Acaba que nós, os leitores, somos o olhar estrangeiro (sobre nossa própria cultura) que valida a existência de Palomar, caricaturalmente verdadeira, enquanto que a nós é dada a chance de examinar os arredores e seus pormenores, tal um turista a filmar novos horizontes, experimentando novos temperos e diálogos. Eis então o principal triunfo desse clássico de Gilbert Hernandez: nos proporcionar, com totais naturalidade e irreverência, uma autorreflexão crítica e um deslumbramento apaixonante sobre nós mesmos. Sobre aquilo que nos é intrínseco, e já era para as outras gerações dos nossos queridos conterrâneos. Assim, fica inevitável estabelecer aqui comparações imediatas com o diamante mais famoso do realismo fantástico latino-americano: o mastodonte de Gabriel Garcia Márquez, também chamado de Cem Anos de Solidão.

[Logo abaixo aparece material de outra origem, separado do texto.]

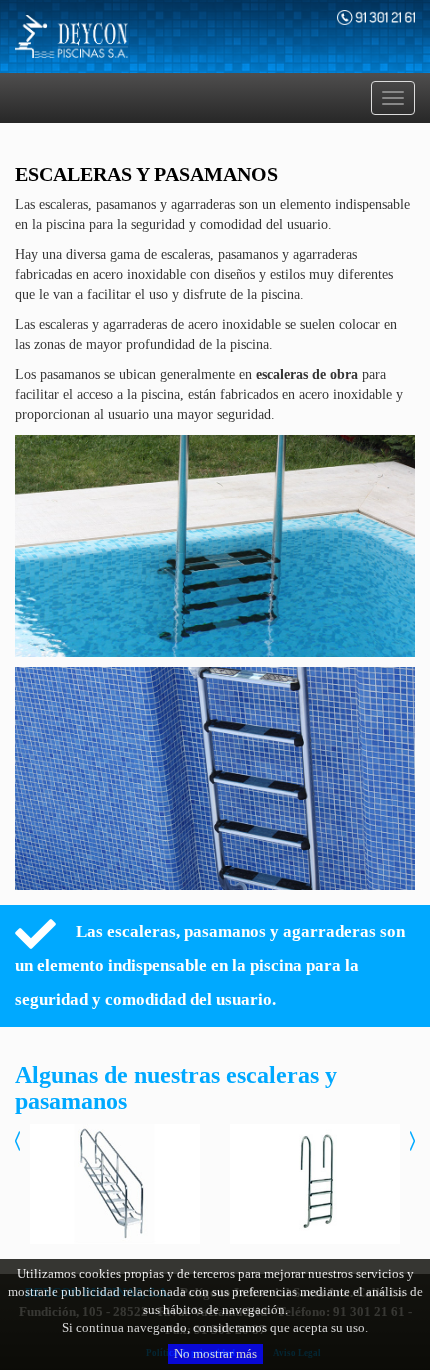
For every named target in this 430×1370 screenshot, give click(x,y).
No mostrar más (215, 1353)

Se no extraordinário livro de Márquez, obrigatório para se dizer o mínimo, o colonizado povoado de Macondo é palco para o desenvolvimento de incríveis personagens que formam uma ordem de sentidos rica, harmônica, e ao mesmo tempo fragmentada, Palomar não fica atrás ao ser um ambiente de grande intensidade, formando assim uma consciência coletiva igualmente própria e que ronda Palomar, assim como rondava Macondo, onde pessoas reais resolvem seus dramas reais através da força encantadora de um regionalismo frenético e irresistível, a qualquer um. E não chega a ser incrível quando uma obra literária consegue ilustrar a nossa imaginação pela dinâmica de seus desenhos, e ainda, nos instiga a imaginar o que se passa entre um quadrinho e outro; entre páginas cujo desdobramentos narrativos imploram por uma releitura?

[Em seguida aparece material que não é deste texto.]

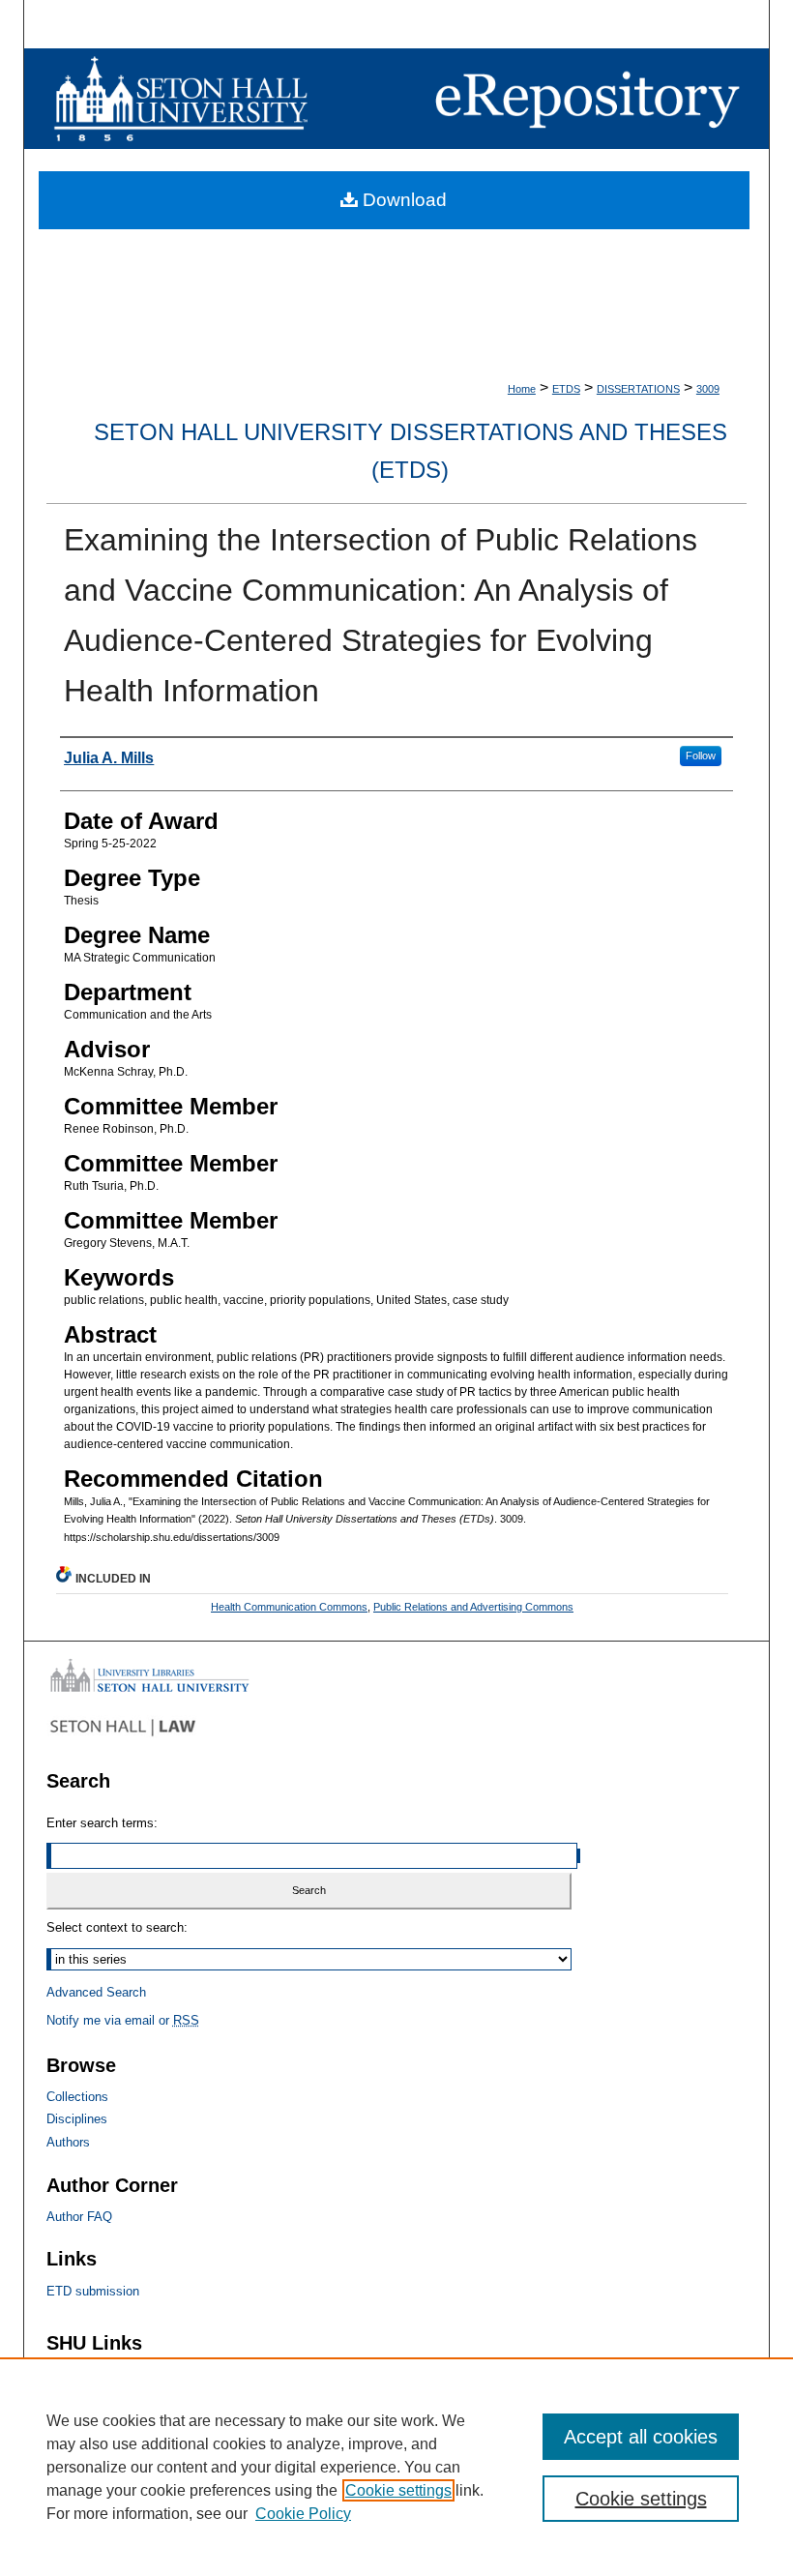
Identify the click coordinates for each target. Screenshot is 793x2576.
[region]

Incrível, sim, e absolutamente raro. As personagens e tudo que faz parte de Sopa de Lágrimas são de uma vivacidade impressionante, uma vez que as conhecemos antes mesmo de começarmos a ler sobre elas. Seus balões de diálogo são sonoros, pois reconhecemos suas vozes, o realismo das suas ações e motivações que saltam das páginas e parecem compartilhar do nosso oxigênio. Não há preço que pague o valor dessa imersão, muito menos o talento de Hernandez em nos transportar para o sensorial de cenários tão típicos da nossa quente e efervescente América Latina, embora reconhecíveis também ao mundo exterior em que outros climas e costumes dão o tom. Veredas nas quais esse DNA tropical consegue chegar, sendo naturalmente icônico e simbólico, enfim, através de obras cultuadas e essenciais, como essa.